El despliegue publicitario que se produjo no tuvo otra intención que la de reforzar una capacidad de inspirar miedo que, pese a la llegada del Coco enviado por Fidel, sigue debilitándose. Pero hay algo más, una pregunta cuya respuesta origina los temores del  “Emperador”: ¿Si la Fuerza Armada es el “pueblo en armas”, como él mismo lo afirma, para que hay necesidad de crear y armar a una Milicia Campesina?

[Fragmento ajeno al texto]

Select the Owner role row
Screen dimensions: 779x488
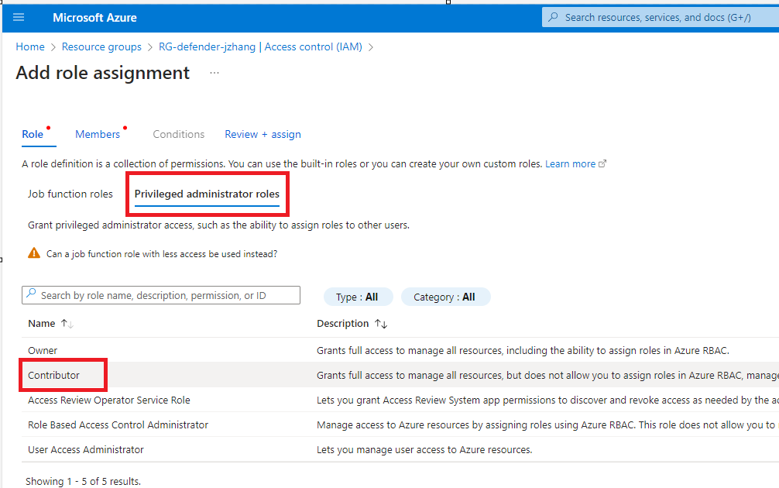coord(43,350)
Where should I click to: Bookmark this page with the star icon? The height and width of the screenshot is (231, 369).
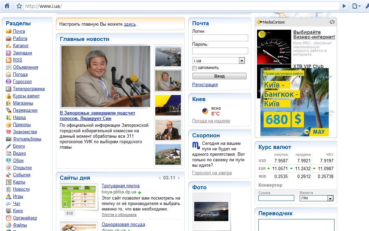pyautogui.click(x=19, y=6)
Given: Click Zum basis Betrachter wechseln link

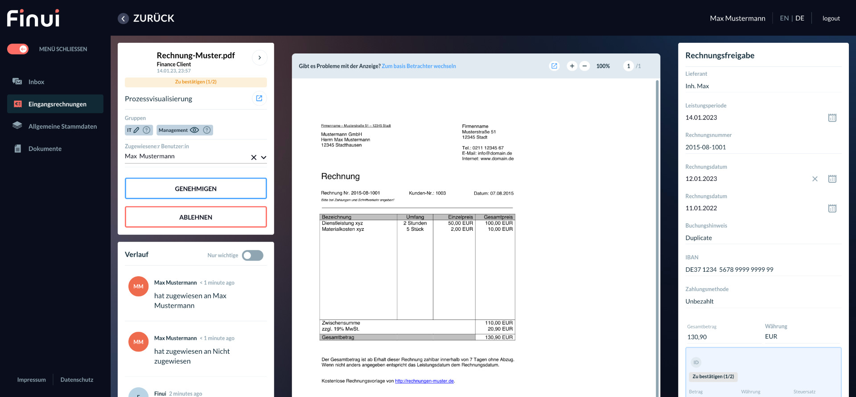Looking at the screenshot, I should pos(419,66).
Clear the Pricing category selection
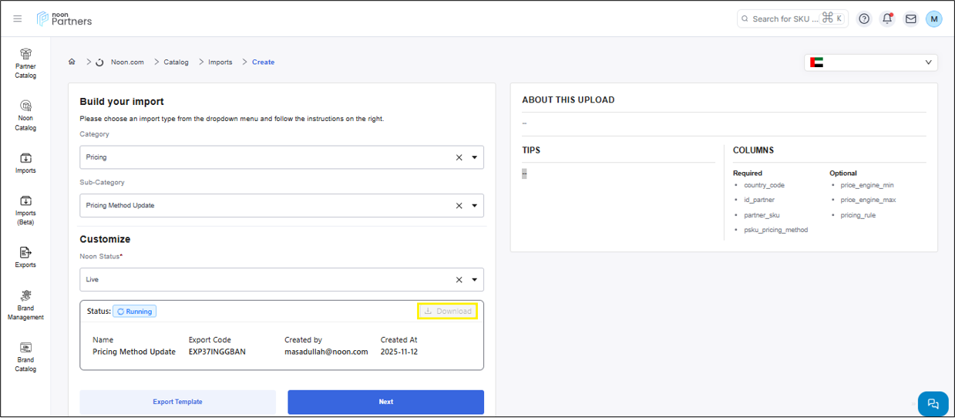The image size is (955, 418). [x=459, y=157]
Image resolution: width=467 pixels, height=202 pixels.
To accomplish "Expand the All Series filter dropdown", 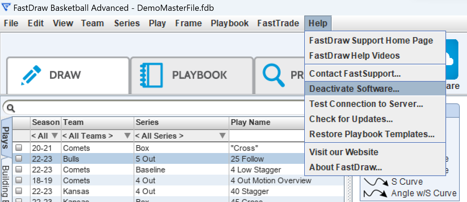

Es evidente que el “Emperador” no confía ni siquiera en esa FAN desmoralizada por falta de apresto y corroída por la atención a actividades no militares. Si el propio Ministro de la Defensa y Vicepresidente de la República le renuncia al “Emperador”, la Fuerza Armada está, como diría Eliécer Otaiza “bajo estado general de sospecha…”.  Percepción que refuerza desde siempre la presencia de su escolta cubana y ahora de una guardia pretoriana que es ajena a la FAN.

No cabe duda de que hay temor en Palacio, temor a seguir perdiendo el poder de intimidar. Sobre todo ahora, cuando vemos tanto niño gritando que “el Emperador está desnudo…”, comienzan las deserciones de figuras poderosas de la “Revolución”, y aparece el peligro – aún remoto- de que, siguiendo la imaginación de Anderson, el miedo se convierta en lástima y los niños terminen confundiendo al Patito Feo con el “Emperador”.